▶ **Passage to read**
▬▬▬

The State of AI in 2030 · India is not ready

Everyone is buying the body. Nobody owns the brain.

By 2030, intelligence will be cheap, code will be a commodity, and the hard asset will be whatever produces the intelligence in the first place. India is renting that asset by the GPU-hour, and getting bullish on robots at exactly the wrong moment.

2012 2016–17 2020 2024 2028? AlexNet AlphaGo·Transformer GPT-3 / scaling reasoning models INDIA: adopts late, originates none
FIG 0 · The four-year pulse of AI paradigm shifts. The solid line is the global frontier. The dashed line is India.
01 / 07

The $20 threshold

The cruel joke of commoditised intelligence: the cheaper the tool gets, the more it sorts people by who can pay the monthly floor.

For a decade the promise was that software would democratise opportunity. A laptop and a wifi connection, and a kid in Naraina could compete with a kid in Palo Alto. That promise is quietly inverting. As code gets commoditised (as the model writes the boilerplate, the test, the migration), the differentiator stops being can you code and becomes can you afford the tool that codes. And the tool is no longer free.

▬▬▬

▶ **Exercise set**
A - In the essay on AI in 2030 above, where is the kid who could compete with a kid in Palo Alto?
B - List the three things the essay on AI in 2030 says the model writes as code gets commoditized.
C - Carry on the essay on AI in 2030 from its final sentence.

▬▬▬

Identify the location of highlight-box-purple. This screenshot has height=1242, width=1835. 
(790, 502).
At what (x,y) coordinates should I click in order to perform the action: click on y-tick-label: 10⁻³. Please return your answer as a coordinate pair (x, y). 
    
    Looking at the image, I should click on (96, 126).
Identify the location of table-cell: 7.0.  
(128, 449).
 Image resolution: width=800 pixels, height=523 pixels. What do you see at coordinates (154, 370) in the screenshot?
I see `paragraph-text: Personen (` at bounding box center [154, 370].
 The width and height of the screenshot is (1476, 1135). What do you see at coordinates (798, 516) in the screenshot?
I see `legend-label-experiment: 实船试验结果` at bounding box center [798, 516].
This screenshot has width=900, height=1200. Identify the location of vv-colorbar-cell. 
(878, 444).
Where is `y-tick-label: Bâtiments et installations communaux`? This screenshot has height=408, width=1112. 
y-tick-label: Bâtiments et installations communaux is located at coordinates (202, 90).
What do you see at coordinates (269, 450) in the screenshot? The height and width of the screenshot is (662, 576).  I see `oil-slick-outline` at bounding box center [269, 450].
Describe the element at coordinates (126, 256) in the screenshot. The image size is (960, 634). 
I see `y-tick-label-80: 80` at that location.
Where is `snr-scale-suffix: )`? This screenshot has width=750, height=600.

▬▬▬

▶ **Answers to each task**
A - Naraina.

B - The boilerplate, the test, and the migration.

C -
The economics here are genuinely strange. On one hand, raw intelligence has never been cheaper: Stanford's AI Index found the inference cost of running a GPT-3.5-class model fell roughly 280-fold between late 2022 and late 2024, with hardware costs dropping ~30% a year and energy efficiency improving ~40% a year. On the other hand, the frontier (the tools that actually keep you competitive) has settled into a subscription. Claude Pro, ChatGPT Plus, Cursor: the going rate to stay in the game is about $20 a month, and the genuinely capable tiers run $100–200.

Twenty dollars sounds trivial. It is trivial, but only if you earn in dollars. Run it as a share of income and the divide snaps into focus.

FIG 1 · The same tool, two different prices
A $20/month subscription as a share of average monthly income per capita
United States ~0.3% of income · barely a rounding error India ~8% ~8% of average monthly income per capita · a real, recurring decision Proxy: GNI per capita ÷ 12. US ≈ $7,200/mo, India ≈ $240/mo. Illustrative, not household-level.
The same $20 weighs ~25–30× heavier on an Indian learner than an American one. And globally only ~3% of people pay for AI at all (NPR). The free tier is a holding pen; the paid tier is where the leverage compounds.

This is the first way India enters 2030 unprepared, and it is the most intimate one. It is not a data-centre statistic. It is a talented, motivated student who is now one paywall away from falling behind a peer who never had to think about the charge. Generative-AI adoption, the AI Index notes, correlates strongly with GDP per capita. The tools diffuse fastest exactly where they were already least needed for equality. A technology sold as the great leveller is, at the individual level, behaving like a sorting hat.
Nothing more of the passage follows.